ABOUT THIS TASK: Search the material below for the string "Makes" and copy each line where it appears.

EXCERPTED RECORDS:
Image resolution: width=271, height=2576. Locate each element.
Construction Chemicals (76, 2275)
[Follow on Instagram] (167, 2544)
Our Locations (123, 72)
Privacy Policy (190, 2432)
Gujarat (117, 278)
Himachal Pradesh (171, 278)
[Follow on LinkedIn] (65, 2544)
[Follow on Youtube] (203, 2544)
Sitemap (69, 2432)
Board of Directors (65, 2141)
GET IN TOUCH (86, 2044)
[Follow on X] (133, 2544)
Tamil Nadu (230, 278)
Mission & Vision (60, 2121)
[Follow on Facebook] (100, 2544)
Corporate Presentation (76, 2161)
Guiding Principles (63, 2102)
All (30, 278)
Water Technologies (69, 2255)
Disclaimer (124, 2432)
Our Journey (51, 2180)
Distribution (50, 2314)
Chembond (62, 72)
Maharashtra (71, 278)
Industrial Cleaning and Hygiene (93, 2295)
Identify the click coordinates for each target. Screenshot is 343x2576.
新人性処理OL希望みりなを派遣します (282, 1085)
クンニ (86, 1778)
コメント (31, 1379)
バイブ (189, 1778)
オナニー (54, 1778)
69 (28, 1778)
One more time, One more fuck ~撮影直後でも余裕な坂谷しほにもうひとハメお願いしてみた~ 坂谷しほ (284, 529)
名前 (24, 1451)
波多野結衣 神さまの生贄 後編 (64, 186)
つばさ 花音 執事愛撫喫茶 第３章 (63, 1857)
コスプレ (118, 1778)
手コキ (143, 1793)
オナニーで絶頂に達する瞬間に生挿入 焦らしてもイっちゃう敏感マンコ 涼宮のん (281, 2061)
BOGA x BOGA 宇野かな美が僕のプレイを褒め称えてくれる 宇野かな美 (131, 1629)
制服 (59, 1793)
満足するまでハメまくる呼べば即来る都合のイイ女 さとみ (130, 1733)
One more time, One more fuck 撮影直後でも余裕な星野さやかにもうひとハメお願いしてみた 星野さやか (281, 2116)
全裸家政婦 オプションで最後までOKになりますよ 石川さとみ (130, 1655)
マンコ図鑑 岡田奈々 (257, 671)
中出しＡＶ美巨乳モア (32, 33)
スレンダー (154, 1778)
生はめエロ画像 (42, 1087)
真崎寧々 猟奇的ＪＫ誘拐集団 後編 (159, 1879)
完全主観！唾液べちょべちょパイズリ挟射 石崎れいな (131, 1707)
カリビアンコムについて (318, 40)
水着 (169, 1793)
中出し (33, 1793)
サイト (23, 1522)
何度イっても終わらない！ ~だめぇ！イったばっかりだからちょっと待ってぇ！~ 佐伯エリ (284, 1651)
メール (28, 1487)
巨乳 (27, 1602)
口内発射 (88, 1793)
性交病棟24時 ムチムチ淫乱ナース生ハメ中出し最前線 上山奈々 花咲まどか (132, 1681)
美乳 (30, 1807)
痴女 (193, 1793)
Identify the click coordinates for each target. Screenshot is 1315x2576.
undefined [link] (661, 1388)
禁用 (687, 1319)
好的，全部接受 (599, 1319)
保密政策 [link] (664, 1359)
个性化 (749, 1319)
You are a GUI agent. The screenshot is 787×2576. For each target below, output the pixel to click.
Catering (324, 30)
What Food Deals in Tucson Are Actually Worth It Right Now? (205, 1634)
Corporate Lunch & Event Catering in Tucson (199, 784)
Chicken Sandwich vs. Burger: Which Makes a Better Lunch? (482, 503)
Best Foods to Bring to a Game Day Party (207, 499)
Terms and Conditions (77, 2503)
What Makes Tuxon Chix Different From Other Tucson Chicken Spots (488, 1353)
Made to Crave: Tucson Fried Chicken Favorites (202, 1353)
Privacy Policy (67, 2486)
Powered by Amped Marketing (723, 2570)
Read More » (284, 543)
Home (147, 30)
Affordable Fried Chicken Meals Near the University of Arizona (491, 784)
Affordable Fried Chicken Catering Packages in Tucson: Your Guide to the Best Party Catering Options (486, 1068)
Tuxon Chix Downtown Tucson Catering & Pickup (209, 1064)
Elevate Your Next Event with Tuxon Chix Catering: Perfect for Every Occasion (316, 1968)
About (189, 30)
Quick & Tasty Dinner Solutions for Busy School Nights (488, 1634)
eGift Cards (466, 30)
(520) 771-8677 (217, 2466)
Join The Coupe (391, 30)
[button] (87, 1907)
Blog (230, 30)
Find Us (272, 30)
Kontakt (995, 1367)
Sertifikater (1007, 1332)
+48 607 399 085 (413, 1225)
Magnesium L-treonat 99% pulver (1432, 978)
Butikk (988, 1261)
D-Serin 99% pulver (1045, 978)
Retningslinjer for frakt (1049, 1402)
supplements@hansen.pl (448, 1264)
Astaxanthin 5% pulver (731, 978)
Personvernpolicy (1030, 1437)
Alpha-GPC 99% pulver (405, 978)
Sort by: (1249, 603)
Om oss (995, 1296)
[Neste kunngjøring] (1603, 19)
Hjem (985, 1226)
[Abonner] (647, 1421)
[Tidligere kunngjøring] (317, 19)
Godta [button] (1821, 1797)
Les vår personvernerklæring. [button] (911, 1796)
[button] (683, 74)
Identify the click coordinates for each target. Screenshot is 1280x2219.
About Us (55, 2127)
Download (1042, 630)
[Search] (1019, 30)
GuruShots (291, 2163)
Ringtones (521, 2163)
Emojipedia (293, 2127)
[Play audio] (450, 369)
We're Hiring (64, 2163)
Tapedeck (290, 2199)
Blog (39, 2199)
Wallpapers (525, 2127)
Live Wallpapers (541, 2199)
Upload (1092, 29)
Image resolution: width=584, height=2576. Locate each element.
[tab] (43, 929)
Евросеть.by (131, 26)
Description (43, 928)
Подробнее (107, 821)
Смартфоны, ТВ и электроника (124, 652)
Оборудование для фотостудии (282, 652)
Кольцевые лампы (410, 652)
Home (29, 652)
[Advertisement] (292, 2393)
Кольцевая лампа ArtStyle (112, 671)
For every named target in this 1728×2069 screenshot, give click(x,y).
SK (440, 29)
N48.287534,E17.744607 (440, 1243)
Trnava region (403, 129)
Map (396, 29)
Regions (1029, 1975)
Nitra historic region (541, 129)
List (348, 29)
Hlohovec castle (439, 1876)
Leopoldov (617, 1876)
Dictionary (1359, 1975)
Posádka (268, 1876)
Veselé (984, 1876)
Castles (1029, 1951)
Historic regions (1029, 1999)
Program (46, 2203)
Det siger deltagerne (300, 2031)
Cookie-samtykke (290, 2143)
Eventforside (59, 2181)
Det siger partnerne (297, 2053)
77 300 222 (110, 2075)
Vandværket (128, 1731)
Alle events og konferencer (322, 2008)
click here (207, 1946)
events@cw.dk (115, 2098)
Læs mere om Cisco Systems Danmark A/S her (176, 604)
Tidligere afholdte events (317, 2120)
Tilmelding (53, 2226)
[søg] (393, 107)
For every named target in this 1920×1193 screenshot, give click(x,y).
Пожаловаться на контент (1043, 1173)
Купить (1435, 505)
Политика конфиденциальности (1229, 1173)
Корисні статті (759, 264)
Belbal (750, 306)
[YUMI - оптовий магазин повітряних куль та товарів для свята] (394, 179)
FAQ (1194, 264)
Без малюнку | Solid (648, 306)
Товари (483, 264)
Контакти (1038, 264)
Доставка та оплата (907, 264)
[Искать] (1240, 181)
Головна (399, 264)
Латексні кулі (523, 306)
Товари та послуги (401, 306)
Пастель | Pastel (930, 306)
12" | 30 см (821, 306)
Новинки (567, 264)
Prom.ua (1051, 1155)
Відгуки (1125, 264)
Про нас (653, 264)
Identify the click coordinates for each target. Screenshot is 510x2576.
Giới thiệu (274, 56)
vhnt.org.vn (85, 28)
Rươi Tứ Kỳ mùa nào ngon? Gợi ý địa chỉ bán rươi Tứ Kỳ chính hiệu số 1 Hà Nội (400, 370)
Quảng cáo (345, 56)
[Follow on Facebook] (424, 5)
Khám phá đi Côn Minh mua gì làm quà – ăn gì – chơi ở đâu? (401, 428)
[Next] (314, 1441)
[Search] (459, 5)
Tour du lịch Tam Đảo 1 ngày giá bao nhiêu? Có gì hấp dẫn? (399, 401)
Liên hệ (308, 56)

OUTPUT FOR THIS TASK:
Chicken Sandwich vs. Burger: Which Makes a Better Lunch? (482, 503)
What Makes Tuxon Chix Different From Other Tucson Chicken Spots (488, 1353)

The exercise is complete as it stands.